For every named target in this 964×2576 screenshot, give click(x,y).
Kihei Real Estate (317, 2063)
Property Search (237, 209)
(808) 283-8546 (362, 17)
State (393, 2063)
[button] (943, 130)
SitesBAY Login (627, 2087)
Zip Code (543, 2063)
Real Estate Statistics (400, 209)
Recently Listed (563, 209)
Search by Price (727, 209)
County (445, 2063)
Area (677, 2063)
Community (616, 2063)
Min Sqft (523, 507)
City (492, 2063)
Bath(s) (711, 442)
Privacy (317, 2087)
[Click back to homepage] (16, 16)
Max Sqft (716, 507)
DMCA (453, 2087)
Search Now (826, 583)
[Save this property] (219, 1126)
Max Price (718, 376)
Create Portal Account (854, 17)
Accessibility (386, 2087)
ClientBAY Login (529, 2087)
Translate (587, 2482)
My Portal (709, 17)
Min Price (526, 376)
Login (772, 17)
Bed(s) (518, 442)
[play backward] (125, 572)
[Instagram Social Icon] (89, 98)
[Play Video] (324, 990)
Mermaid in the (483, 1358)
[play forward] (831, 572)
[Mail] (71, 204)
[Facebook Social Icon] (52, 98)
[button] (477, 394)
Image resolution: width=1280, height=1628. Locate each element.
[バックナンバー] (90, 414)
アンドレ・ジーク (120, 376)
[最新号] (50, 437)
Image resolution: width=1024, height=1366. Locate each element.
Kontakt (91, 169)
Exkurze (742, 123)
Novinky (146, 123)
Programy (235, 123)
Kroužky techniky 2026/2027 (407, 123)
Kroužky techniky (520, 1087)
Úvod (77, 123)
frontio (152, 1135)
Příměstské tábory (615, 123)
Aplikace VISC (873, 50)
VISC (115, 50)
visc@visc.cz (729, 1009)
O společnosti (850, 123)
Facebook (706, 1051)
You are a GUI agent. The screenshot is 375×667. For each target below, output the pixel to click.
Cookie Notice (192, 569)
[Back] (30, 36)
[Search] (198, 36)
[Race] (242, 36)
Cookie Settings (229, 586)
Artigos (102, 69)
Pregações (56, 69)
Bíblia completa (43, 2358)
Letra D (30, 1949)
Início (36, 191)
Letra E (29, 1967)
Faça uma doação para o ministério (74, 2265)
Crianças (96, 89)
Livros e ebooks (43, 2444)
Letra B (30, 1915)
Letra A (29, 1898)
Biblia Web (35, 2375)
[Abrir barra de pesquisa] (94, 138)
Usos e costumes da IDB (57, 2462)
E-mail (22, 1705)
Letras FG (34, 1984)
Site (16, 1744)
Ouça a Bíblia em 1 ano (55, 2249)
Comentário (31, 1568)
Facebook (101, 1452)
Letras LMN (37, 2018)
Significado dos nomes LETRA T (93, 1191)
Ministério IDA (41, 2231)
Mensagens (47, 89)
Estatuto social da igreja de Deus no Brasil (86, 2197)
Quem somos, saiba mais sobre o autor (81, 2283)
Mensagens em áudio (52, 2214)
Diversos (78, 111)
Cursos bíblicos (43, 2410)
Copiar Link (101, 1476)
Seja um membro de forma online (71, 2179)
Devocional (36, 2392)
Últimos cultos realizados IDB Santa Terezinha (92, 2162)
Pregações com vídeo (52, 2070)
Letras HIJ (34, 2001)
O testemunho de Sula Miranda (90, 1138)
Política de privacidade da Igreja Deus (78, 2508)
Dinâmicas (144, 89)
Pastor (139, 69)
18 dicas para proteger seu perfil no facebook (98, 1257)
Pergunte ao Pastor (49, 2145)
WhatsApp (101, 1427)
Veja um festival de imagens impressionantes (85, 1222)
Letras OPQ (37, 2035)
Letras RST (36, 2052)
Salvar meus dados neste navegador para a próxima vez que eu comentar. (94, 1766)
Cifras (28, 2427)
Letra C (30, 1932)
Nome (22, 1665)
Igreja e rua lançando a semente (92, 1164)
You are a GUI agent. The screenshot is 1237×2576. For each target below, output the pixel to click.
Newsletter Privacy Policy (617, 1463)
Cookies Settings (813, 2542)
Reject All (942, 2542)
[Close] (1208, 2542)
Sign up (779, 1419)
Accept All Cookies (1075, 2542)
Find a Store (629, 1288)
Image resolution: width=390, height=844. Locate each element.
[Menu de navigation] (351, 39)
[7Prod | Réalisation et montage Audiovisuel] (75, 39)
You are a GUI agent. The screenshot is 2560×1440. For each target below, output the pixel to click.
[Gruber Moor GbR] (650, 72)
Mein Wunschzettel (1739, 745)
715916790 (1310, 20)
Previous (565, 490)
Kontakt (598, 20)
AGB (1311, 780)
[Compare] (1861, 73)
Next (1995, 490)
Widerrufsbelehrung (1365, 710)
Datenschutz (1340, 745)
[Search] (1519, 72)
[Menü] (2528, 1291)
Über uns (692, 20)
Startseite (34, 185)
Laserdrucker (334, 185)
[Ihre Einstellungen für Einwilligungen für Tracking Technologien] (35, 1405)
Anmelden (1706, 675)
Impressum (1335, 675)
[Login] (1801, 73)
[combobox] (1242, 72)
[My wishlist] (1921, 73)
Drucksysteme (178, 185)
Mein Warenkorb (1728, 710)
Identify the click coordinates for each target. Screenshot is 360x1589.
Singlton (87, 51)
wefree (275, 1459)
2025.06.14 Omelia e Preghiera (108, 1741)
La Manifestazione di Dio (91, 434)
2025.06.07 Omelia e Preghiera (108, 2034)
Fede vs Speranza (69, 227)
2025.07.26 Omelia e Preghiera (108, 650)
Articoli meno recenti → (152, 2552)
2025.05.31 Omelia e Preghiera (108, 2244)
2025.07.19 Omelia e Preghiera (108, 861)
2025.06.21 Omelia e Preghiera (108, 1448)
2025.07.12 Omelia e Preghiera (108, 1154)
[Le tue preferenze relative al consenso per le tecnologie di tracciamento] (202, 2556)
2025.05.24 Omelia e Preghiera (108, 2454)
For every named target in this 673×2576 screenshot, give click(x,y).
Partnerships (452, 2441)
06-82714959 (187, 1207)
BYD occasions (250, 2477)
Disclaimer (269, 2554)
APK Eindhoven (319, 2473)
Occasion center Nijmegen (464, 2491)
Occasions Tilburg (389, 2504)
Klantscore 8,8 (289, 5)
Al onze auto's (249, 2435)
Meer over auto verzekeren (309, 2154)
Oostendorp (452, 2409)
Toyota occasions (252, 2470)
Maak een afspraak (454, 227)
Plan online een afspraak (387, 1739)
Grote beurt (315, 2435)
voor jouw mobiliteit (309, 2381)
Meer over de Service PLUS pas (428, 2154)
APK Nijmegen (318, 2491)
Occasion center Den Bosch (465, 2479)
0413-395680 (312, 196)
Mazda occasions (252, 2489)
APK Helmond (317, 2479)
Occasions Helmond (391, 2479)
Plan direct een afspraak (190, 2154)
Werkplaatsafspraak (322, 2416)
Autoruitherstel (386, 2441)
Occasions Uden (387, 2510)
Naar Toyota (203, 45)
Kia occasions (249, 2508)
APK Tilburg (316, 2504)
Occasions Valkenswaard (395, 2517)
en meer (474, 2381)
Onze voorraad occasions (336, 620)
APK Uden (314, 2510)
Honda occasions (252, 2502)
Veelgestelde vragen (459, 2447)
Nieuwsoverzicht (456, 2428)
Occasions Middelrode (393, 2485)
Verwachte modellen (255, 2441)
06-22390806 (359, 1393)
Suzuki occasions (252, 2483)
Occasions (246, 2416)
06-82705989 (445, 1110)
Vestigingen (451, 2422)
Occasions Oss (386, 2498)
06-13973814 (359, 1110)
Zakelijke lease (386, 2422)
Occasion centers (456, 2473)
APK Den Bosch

○ ○ ○ ○ ○

#### TASK BRIEF:
Only one part of the material above is to be transcribed, namely the lines starting with the line that has "Occasions Tilburg (389, 2504)" and going on through the line that has "Nieuwsoverzicht (456, 2428)", exactly as they stand.

#### EXERCISE OUTPUT:
Occasions Tilburg (389, 2504)
Klantscore 8,8 (289, 5)
Al onze auto's (249, 2435)
Meer over auto verzekeren (309, 2154)
Oostendorp (452, 2409)
Toyota occasions (252, 2470)
Maak een afspraak (454, 227)
Plan online een afspraak (387, 1739)
Grote beurt (315, 2435)
voor jouw mobiliteit (309, 2381)
Meer over de Service PLUS pas (428, 2154)
APK Nijmegen (318, 2491)
Occasion center Den Bosch (465, 2479)
0413-395680 (312, 196)
Mazda occasions (252, 2489)
APK Helmond (317, 2479)
Occasions Helmond (391, 2479)
Plan direct een afspraak (190, 2154)
Werkplaatsafspraak (322, 2416)
Autoruitherstel (386, 2441)
Occasions Uden (387, 2510)
Naar Toyota (203, 45)
Kia occasions (249, 2508)
APK Tilburg (316, 2504)
Occasions Valkenswaard (395, 2517)
en meer (474, 2381)
Onze voorraad occasions (336, 620)
APK Uden (314, 2510)
Honda occasions (252, 2502)
Veelgestelde vragen (459, 2447)
Nieuwsoverzicht (456, 2428)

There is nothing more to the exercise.